The nuMSM, leptonic asymmetries, and properties of singlet fermions

TL;DR

This paper analyzes baryogenesis in the νMSM, a minimal SM extension with three light sterile neutrinos, by formulating a density-matrix kinetic framework that captures CP violation, quantum coherence, and damping in the early Universe. It identifies the CP-violating phase that drives baryogenesis, shows that coherence between the nearly degenerate heavy neutrinos is essential for generating a lepton asymmetry, and maps the viable mass and Yukawa-coupling space across several mass-difference scenarios. The results indicate that successful baryogenesis is possible for a broad range of heavy-neutrino masses with near-degeneracy, and that large lepton asymmetries at low temperatures—which can enhance resonant production of dark matter sterile neutrinos—are achievable only in specific parameter regions (notably Scenario IIa with tuned mass splitting). The work connects these cosmological outcomes to potential accelerator and astrophysical tests, and discusses fine-tunings and possible underlying symmetries that could explain the required parameter patterns, suggesting νMSM as a coherent framework for neutrino masses, baryogenesis, and dark matter in a single model.

Abstract

We study in detail the mechanism of baryon and lepton asymmetry generation in the framework of the $ν$MSM (an extension of the Standard Model by three singlet fermions with masses smaller than the electroweak scale). We elucidate the issue of CP-violation in the model and define the phase relevant for baryogenesis. We clarify the question of quantum-mechanical coherence, essential for the lepton asymmetry generation in singlet fermion oscillations and compute the relevant damping rates.

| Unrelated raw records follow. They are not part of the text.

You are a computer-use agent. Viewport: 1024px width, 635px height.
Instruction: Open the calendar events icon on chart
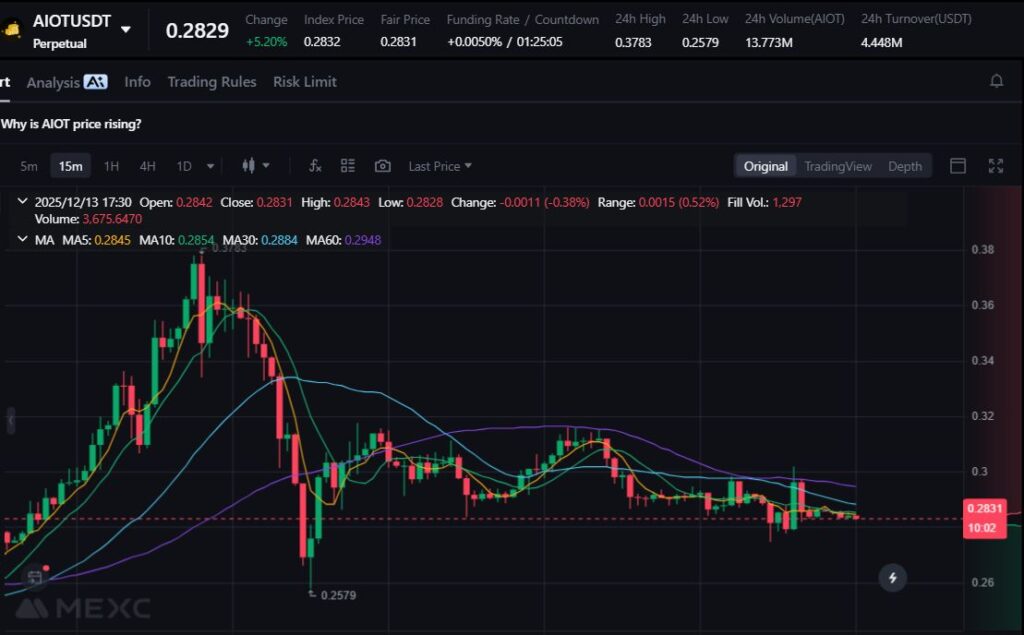click(x=35, y=576)
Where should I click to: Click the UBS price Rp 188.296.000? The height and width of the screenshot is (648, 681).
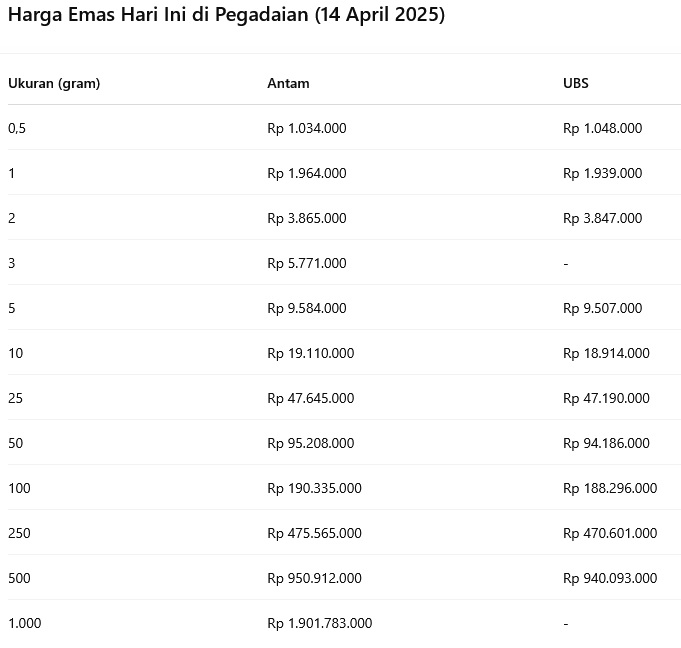pyautogui.click(x=610, y=488)
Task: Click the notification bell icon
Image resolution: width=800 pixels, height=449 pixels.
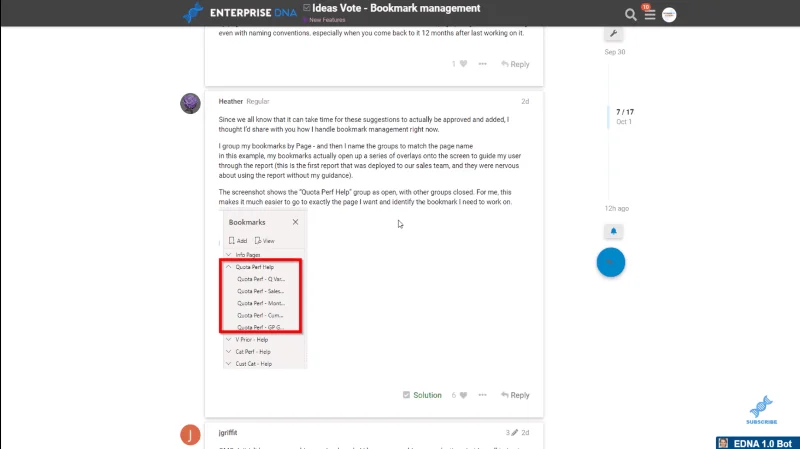Action: (x=613, y=231)
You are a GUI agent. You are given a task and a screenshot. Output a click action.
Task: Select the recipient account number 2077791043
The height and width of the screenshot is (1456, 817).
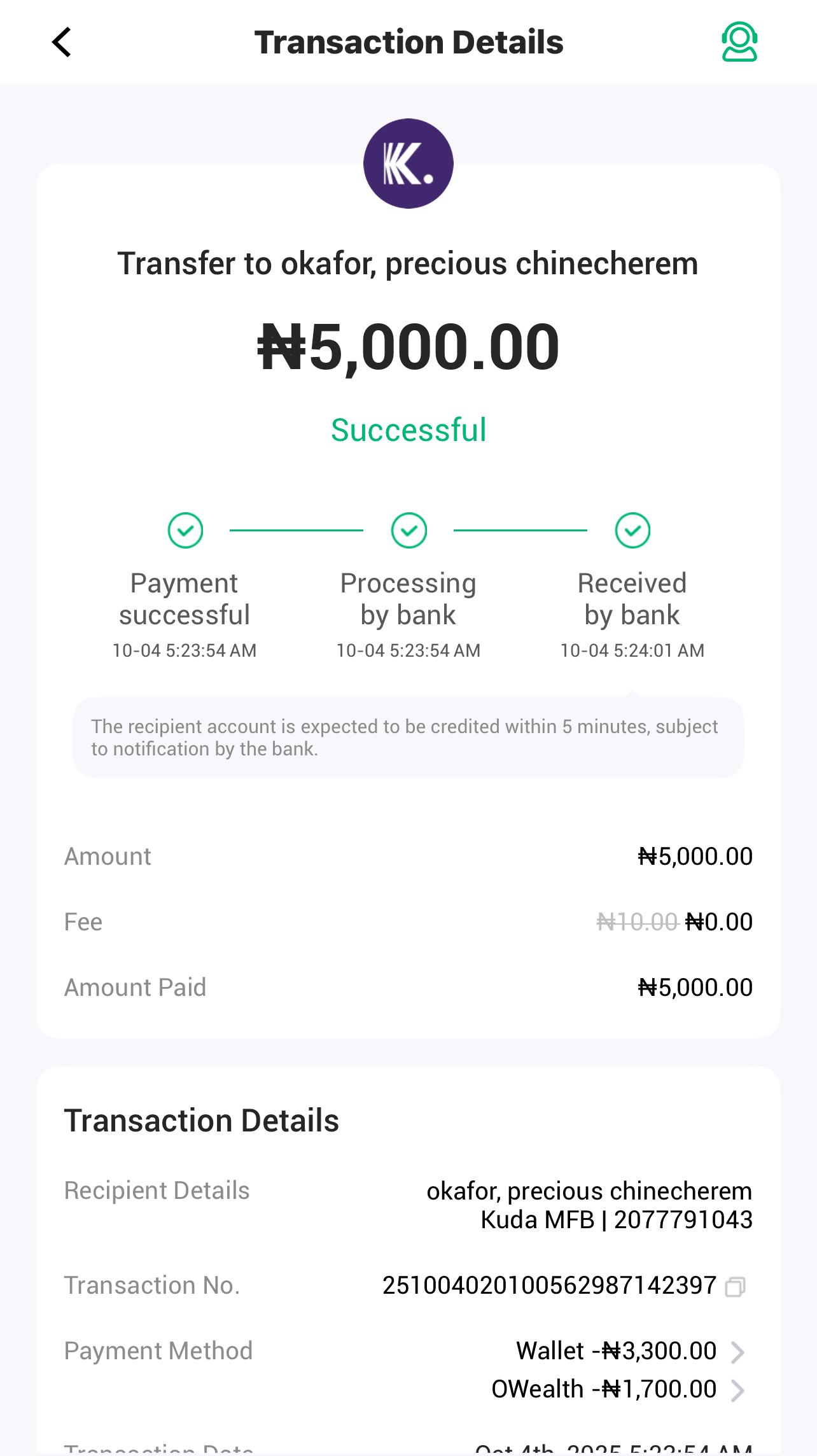tap(683, 1220)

The range of masses and couplings of singlet leptons which can lead to successful baryogenesis is determined. The conditions which ensure survival of primordial (existing above the electroweak temperatures) asymmetries in different leptonic numbers are analysed. We address the question whether CP-violating reactions with lepton number non-conservation can produce leptonic asymmetry {\em below} the sphaleron freeze-out temperature. This asymmetry, if created, leads to resonant production of dark matter sterile neutrinos. We show that the requirement that a significant lepton asymmetry be produced puts stringent constraints on the properties of a pair of nearly degenerate singlet fermions, which can be tested in accelerator experiments. In this region of parameters the $ν$MSM provides a common mechanism for production of baryonic matter and dark matter in the universe. We analyse different fine-tunings of the model and discuss possible symmetries of the $ν$MSM Lagrangian that can lead to them.

Figures (16)

• Figure 1: Diagrams for the processes which contribute to equilibration rates.
• Figure 2: "Soft" contribution to the mass difference of singlet fermions coming from electroweak spontaneous symmetry breaking (lower panel) and from radiative correction (upper panel). Non-zero temperature neutrino propagator has to be used.
• Figure 3: The temperature derivative of the yield parameter related to the rate $R(T,M)$ for the Higgs mass $m_H=200$ GeV, $F=F_0$ and different values of the singlet fermion mass (left panel). Right panel: the same for $R_M(T,M)$.
• Figure 4: The ratio of the integrated rate to the equilibrium concentration of the singlet fermions for $F=F_0$ as a function of temperature (in GeV). The system enters in thermal equilibrium when this ratio is equal to one. Left panel: $M=0.14$ GeV, right panel: $M=4$ GeV.
• Figure 5: The temperatures (in GeV) $T_+$ (upper curves), $T_-$ (lower curves) and the peak rate temperature (central curves) as a function of singlet fermion mass (in GeV). Upper panels: normal hierarchy, lower panels: inverted hierarchy. Left panels: $\epsilon=1$, right panels: $\epsilon=0.1$.